British physician and academic (born 1958)

Sir Huw Jeremy Wyndham Thomas (born 25 February 1958) is a British gastroenterologist at St Mary's Hospital, London, and professor of Gastrointestinal Genetics at Imperial College London and St Mark's Hospital.

In 2005 he was appointed physician to the Royal Household and in July 2014, head of the Medical Household, the medical section of the Royal Household of the British monarch, and Physician to the Queen. Thomas was appointed Knight Commander of the Royal Victorian Order (KCVO) in the 2021 New Year Honours.

==Early life and education==
Huw Thomas was born on 25 February 1958 in London, England. He was educated at Harrow School.
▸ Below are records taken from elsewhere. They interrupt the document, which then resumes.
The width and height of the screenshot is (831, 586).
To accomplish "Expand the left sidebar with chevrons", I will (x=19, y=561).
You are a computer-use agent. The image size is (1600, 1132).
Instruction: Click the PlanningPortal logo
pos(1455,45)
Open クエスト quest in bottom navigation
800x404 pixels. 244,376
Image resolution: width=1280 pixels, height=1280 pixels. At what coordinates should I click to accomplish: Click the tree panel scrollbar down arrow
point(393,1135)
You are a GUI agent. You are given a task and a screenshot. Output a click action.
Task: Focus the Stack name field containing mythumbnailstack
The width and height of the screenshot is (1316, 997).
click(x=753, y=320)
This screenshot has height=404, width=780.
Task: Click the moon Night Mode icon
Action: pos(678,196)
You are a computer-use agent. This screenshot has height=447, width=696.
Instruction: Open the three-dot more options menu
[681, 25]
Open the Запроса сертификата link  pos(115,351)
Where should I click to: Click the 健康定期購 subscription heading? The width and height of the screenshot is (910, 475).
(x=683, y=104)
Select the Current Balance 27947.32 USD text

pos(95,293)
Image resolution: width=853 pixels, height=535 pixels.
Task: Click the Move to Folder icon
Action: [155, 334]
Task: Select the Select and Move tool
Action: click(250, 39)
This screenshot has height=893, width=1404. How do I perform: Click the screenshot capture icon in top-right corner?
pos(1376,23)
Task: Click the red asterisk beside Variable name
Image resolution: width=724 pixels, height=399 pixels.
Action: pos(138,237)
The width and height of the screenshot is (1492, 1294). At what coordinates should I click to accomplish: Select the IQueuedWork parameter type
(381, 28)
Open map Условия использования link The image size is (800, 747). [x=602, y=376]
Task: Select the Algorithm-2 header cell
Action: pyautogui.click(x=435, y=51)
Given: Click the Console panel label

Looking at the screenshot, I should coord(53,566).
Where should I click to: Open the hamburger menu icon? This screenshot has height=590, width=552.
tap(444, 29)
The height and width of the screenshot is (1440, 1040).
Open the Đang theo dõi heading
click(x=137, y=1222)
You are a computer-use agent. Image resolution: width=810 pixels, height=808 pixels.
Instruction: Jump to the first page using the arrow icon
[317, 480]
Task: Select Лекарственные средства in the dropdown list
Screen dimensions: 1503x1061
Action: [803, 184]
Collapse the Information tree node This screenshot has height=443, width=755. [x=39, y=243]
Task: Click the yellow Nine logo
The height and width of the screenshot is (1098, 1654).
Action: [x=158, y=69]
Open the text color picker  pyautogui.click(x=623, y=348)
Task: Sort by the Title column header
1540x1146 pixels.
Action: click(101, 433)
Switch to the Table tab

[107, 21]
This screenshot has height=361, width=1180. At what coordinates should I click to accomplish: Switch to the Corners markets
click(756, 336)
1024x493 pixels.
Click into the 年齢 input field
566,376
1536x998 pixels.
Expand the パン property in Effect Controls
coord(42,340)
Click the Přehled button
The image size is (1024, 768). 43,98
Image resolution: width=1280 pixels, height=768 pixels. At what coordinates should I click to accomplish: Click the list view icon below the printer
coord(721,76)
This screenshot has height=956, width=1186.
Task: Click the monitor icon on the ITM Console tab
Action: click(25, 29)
He studied natural sciences at Trinity College, Cambridge, graduating with a Bachelor of Arts (BA) degree in 1979: following tradition, his BA was promoted to a Master of Arts (MA Cantab) degree. He then undertook further studies in medicine at the London Hospital Medical College, completing his Bachelor of Medicine, Bachelor of Surgery (MBBS) degree in 1982. He later undertook postgraduate research at the Imperial Cancer Research Fund and completed a Doctor of Philosophy (PhD) on molecular genetics of colorectal cancer in 1991 at University College London.

==Career==
In 1994 Thomas was appointed consultant physician at St Mary's Hospital, London, and director of the Family Cancer Clinic at St Mark's Hospital, London. In 2007, he became professor of Gastrointestinal Genetics at Imperial College, London.

He is on the staff at King Edward VII's Hospital. In 2005 he was appointed physician to the Royal Household and in July 2014, head of the Medical Household, the medical section of the Royal Household of the British monarch, and Physician to the Queen. Thomas was appointed Knight Commander of the Royal Victorian Order (KCVO) in the 2021 New Year Honours.